A ideia de transformar a sociedade sem tomar o poder, que goza hoje de certa popularidade, sempre inspirou o anarquismo e, claro, tem lhe posto numa delicada situação de ter que conciliar o sensato possibilismo de melhorar o melhorável ou, também impedir o pior, e o indispensável radicalismo que aponta para a incongruência de comprometer-se com aquilo mesmo que se questiona. A solução mais satisfatória sempre tem sido de tipo “indexical”,é dizer, nascer uma valorização em função de cada contexto particular, ou, dito de outra forma, não “dividir” radicalmente os valores das situações nas que se intervem, o que não significa, certamente, “recusar” as situações, coisa que nos faria vulneráveis pela sedução exercida pelos “atalhos do poder”.
Para terminar, Tomás, não creiés que muitas vezes o anarquismo (como movimento organizado, como ideologia ou com identidade) é o principal inimigo das ideias/praticas anárquicas?
Tomás Ibáñez. Eu não diria que “o principal inimigo”, existem muitos outros e muito mais latentes, começando peça repressão, mas sim que o fato que o anarquismo constitua umas organizações que reproduzem inevitavelmente as caraterísticas, mais ou menos acentuadas segundo os casos, de todas as organizações (estruturas, lutas e desejos de poder, tendência a converter a organização em um fim em si mesmo, patriotismo da organização, etc.), o fato de que o discurso anarquista se petrifique em ideologia e que o peso da história construa uma identidade anarquista enraizada em um padrão fixo e imóvel, não só limita a proliferação do anarquismo encerrando-o em um gueto, como que representa, também, certo questionamento de suas próprias premissas.
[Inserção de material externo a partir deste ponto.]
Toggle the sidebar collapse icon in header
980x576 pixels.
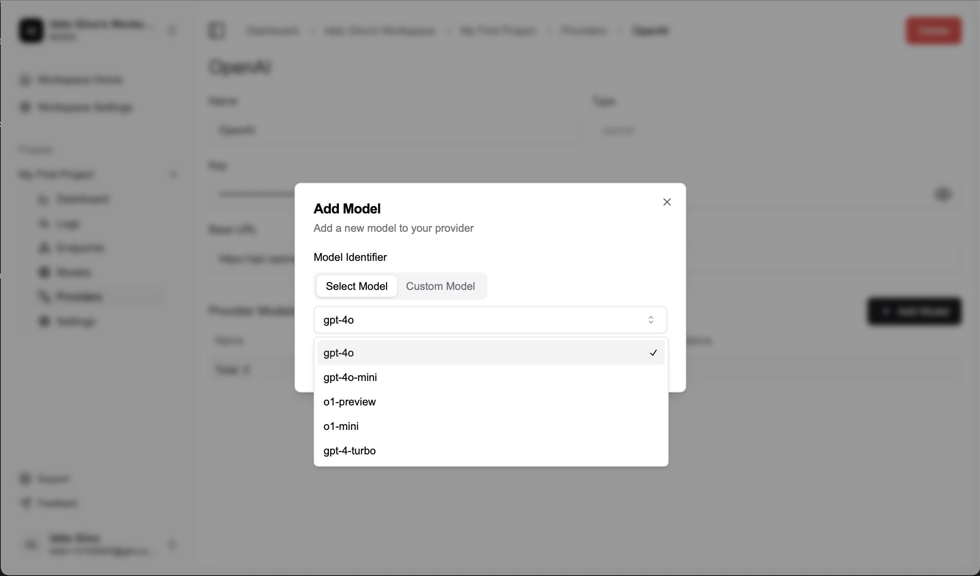217,31
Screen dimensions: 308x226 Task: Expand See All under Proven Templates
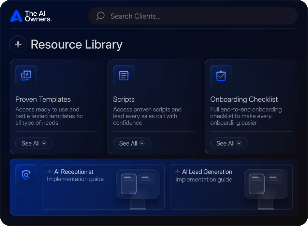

Por isso é necessário atuar constantemente para que o anarquismo seja movimento, para que suas águas se mantenham sempre turbulentas e para que não se separe nunca de uma sensibilidade crítica dirigida, inclusiva, para si mesma. Se estou seguro de uma coisa, e pode se que seja a única, é que não há anarquismo mas genuíno que aquele que está disposto a pôr constantemente em perigo seus próprios fundamentos voltando para si mesmo a mais irreverente das visões críticas.